*Dataset content*.
%%

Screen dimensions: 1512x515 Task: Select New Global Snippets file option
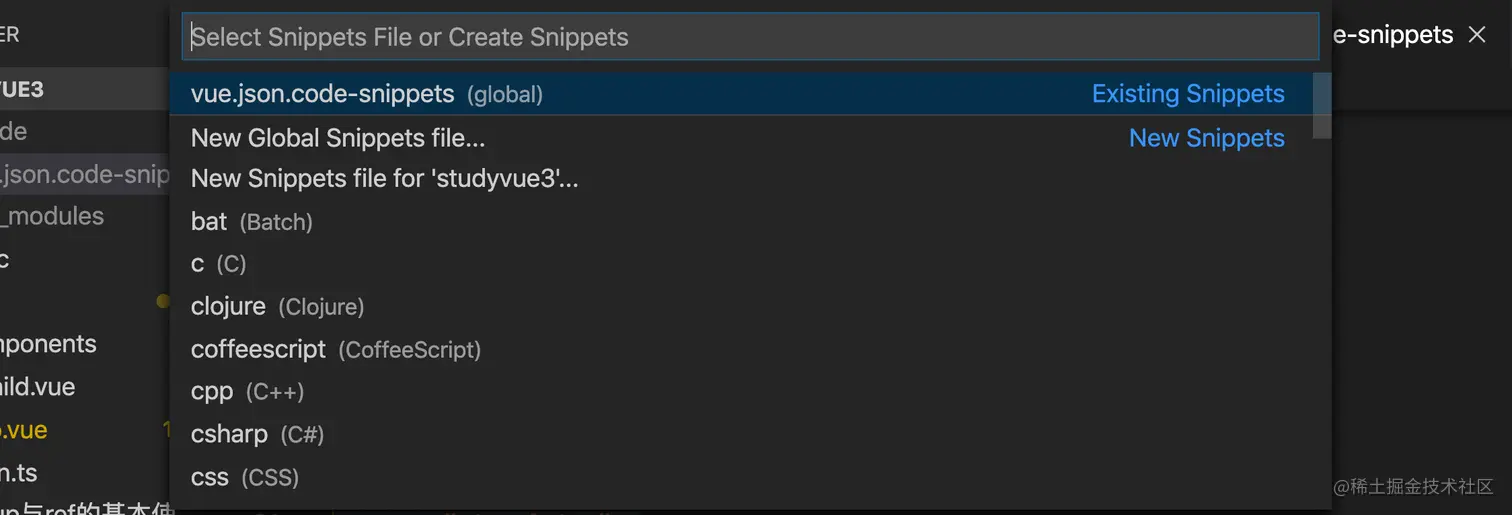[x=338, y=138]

%%
%%

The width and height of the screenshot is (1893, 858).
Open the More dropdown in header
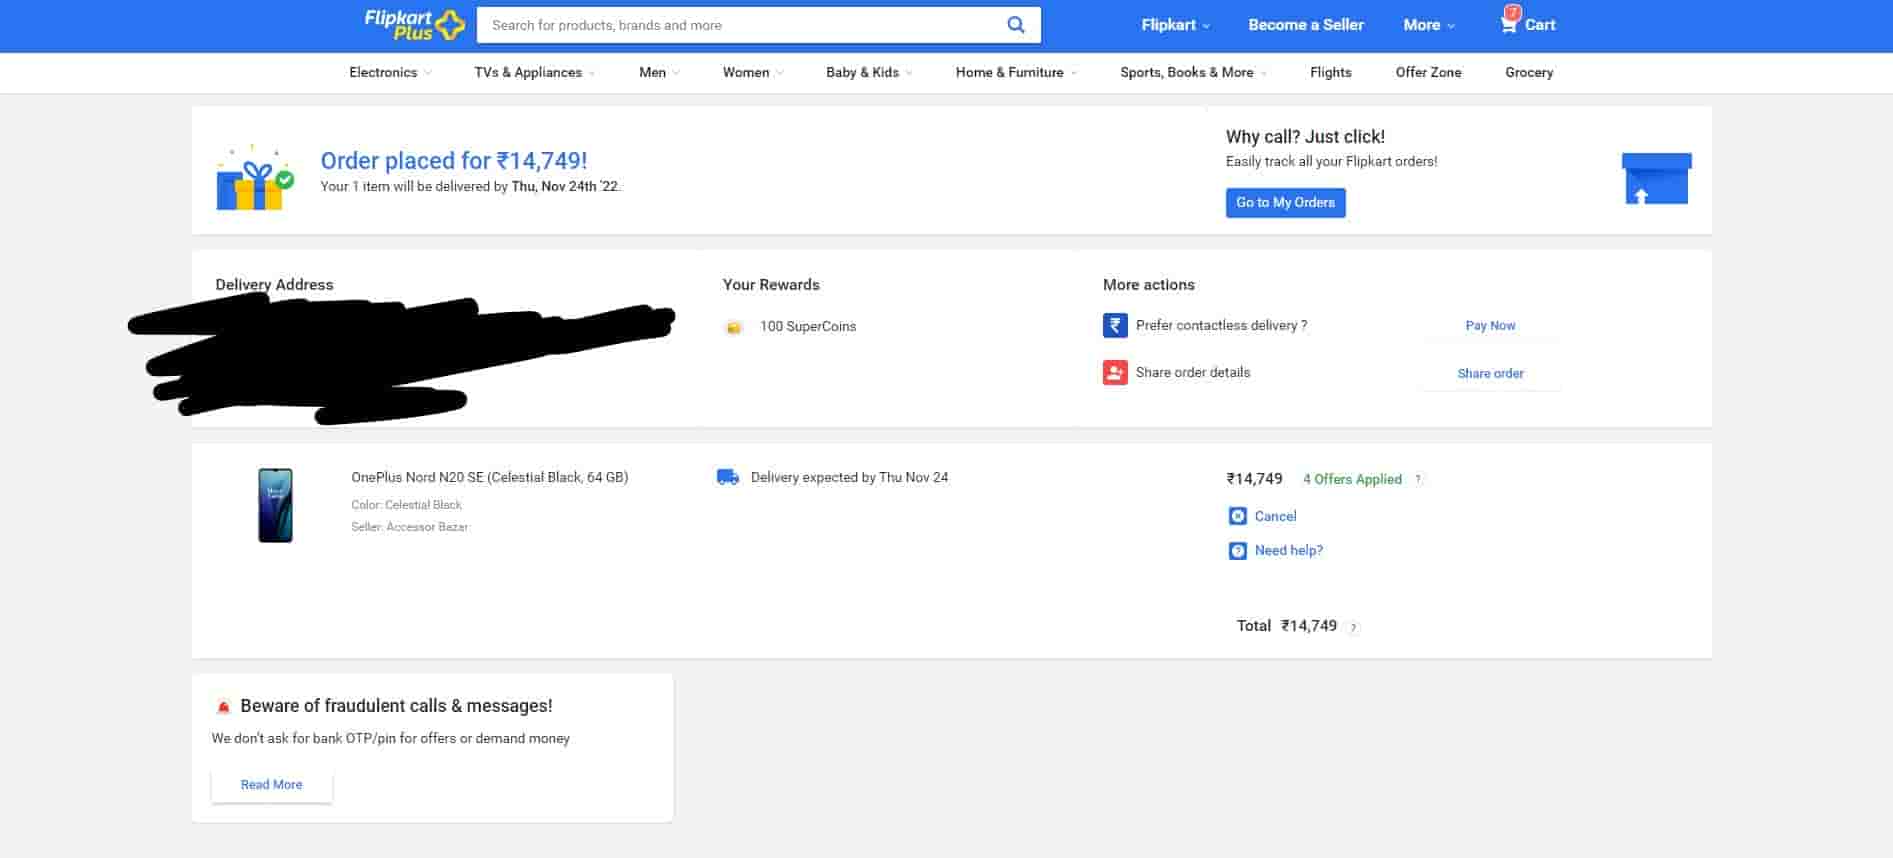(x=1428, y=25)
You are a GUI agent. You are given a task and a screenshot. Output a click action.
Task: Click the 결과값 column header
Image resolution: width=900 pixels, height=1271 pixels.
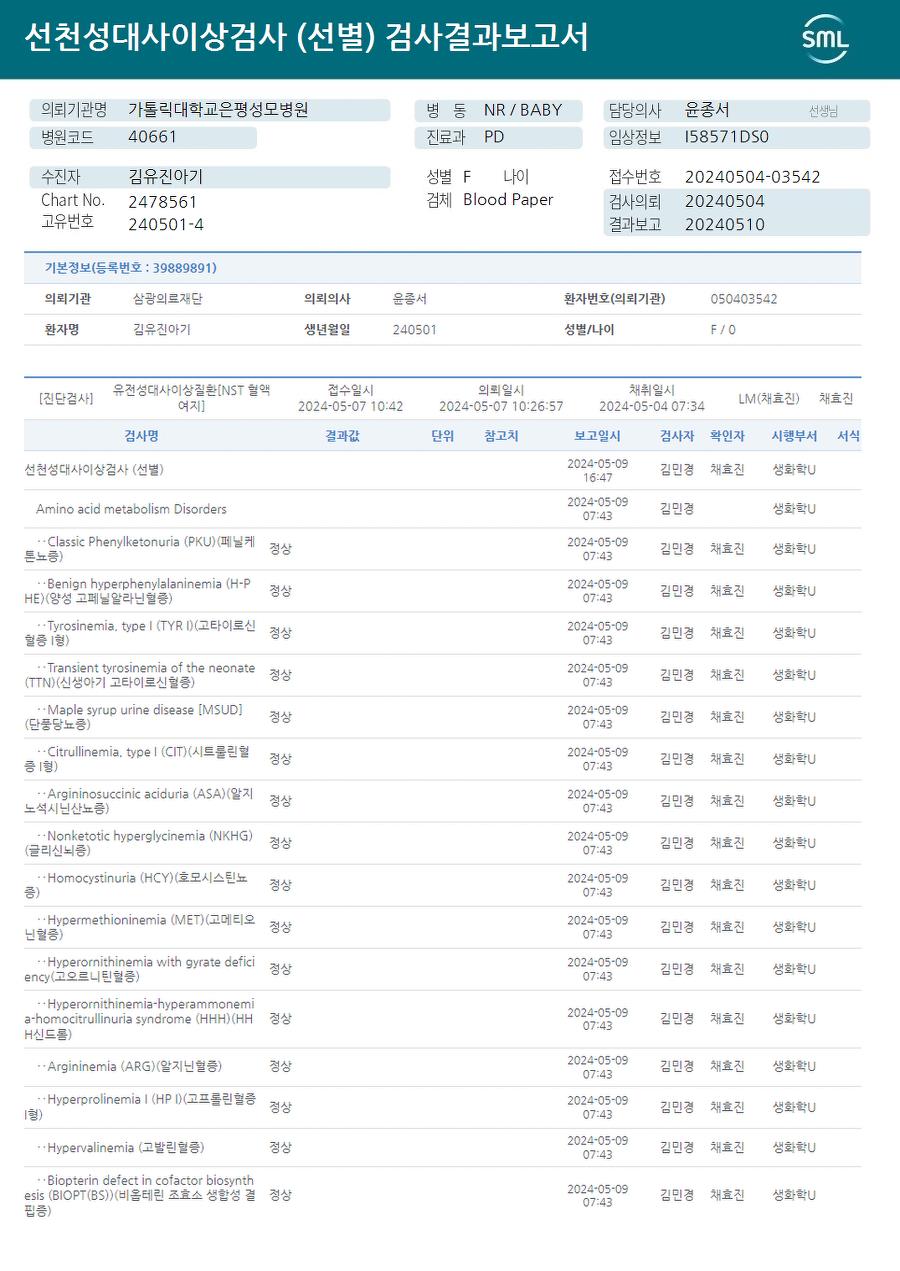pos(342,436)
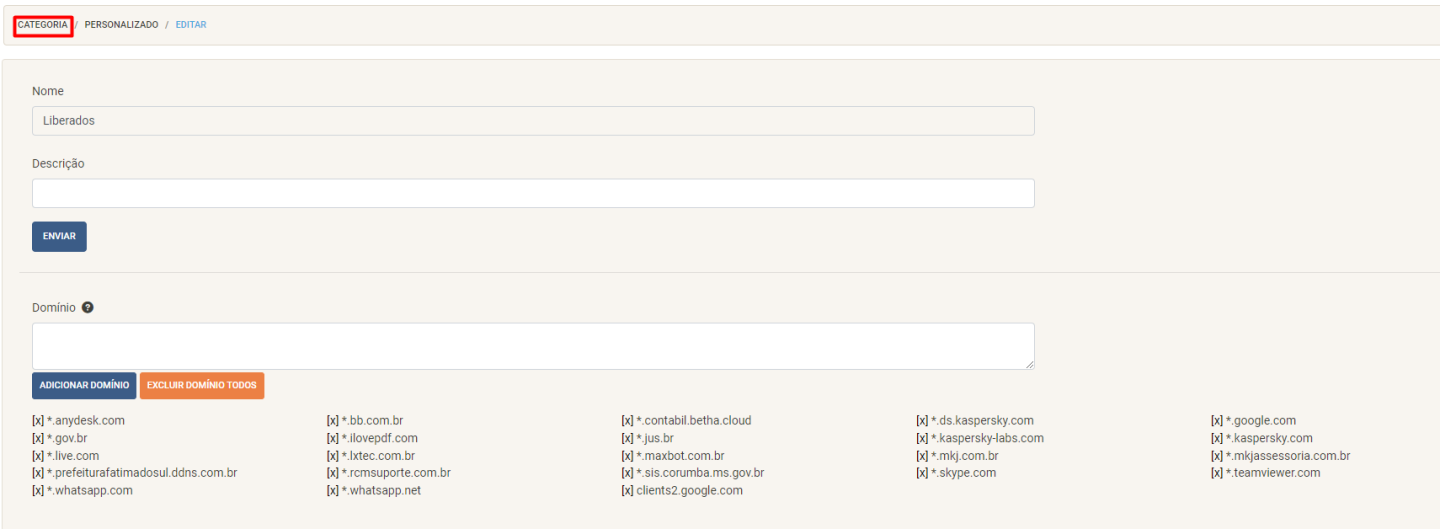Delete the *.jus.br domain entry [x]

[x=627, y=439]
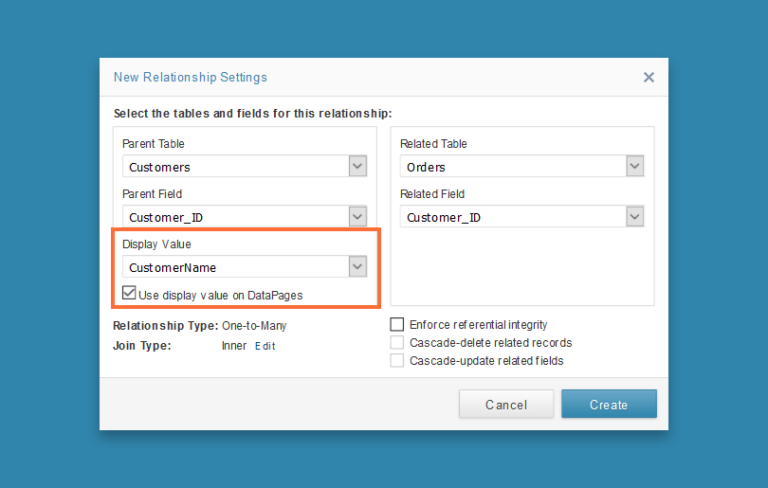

%%

*Task to complete*.
If a line in the data contains the string "screenshot", count it, then give the total and nothing else.

*Answer to this problem*.
2